- **Énoncé de la tâche**:
Pourriez-vous poursuivre le récit ci-dessous sur l'avancée de la colonne au-delà du Rhin, en reprenant juste après sa dernière phrase ?

- **Passage à lire**:
□ □ □ □ □ □ □

Notre colonne était guidée par trois chars. Juste
derrière eux suivaient pas moins de six – et peut-être
plus (je ne m’en rappelle pas)—équipes anti-tank
transportées dans des camions 1½ ton remorquant des
canons de 57mm. Suivaient ensuite beaucoup de soldats de
la 96th Infantry Division, transportées dans des camions
2½ ton. Suivaient alors les grosses pièces
d’artillerie tractées par d’immenses véhicules. De
nombreux camions remplis de fantassins, de soldats du génie
et d’autres chars complétaient le reste de la colonne.
Notre colonne traversa le Rhin sur un pont du Génie
le 30 mars 1945 à 6h00 du matin, et débuta son avancée
près de Peddenburg.
L’équipe anti-tank dans laquelle j’étais
incorporée était juste derrière les premiers chars au
moment où nous avons traversé la zone où des fantassins
avaient creusé leur trous individuels.
Je
n’oublierai jamais le regard étonné d’un de ces
fantassins lorsqu’il sortit de son trou individuel pour
nous voir partir vers l’Est. Je crois qu’il commença
à penser qu’il allait probablement survivre jusqu’à
la fin de la guerre en Europe.
Nous étions donc désormais en territoire ennemi.
Mais où étaient-ils ?
Voilà ce qu’était le rôle des équipes de
canons anti-tank. Comme convenu, une ou deux équipes étaient
placées à chaque intersection pour protéger les flancs
du convoi jusqu’à ce que le dernier élément soit passé.

□ □ □ □ □ □ □

- **Section des données**:

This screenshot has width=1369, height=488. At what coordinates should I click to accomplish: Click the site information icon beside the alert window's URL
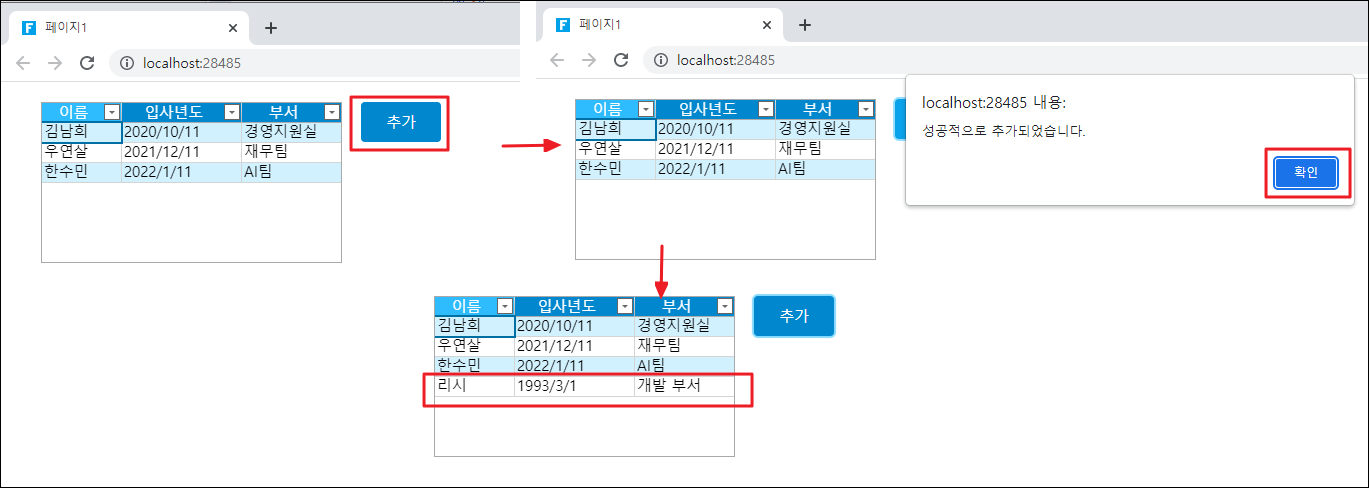click(x=660, y=60)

□ □ □ □ □ □ □

- **Réponse ci-dessous**:
Ensuite, le canons étaient à nouveau accrochés à
l’arrière des véhicules, l’équipage montait à
bord, et nous remontions à chaque fois le convoi pour se
positionner plus loin.
J’avais
une position exceptionnelle lorsque j’ai vu nos chars
tirer sur un convoi ferroviaire allemand et forçant les
soldats allemands à partir en courant. Notre équipe était
autre part lorsque les chars ont détruit un convoi
motorisé. Plus tard, alors que l’équipe d’attaque
faisait une pause, les fantassins détruisirent les poches
de résistance allemandes près de Augustdorf.
Notre équipe
anti-tank composée de dix hommes, et qui était positionnée
sur la ligne de front au début de Novembre 1944, avait été
extrêmement chanceuse. Nous étions régulièrement
victimes de tirs de mortiers ou d’obus dans le but de
nous tuer mais aucun de nous ne fut blessé. Je ne me
rappelle pas avoir reçu des tirs directs jusqu’alors.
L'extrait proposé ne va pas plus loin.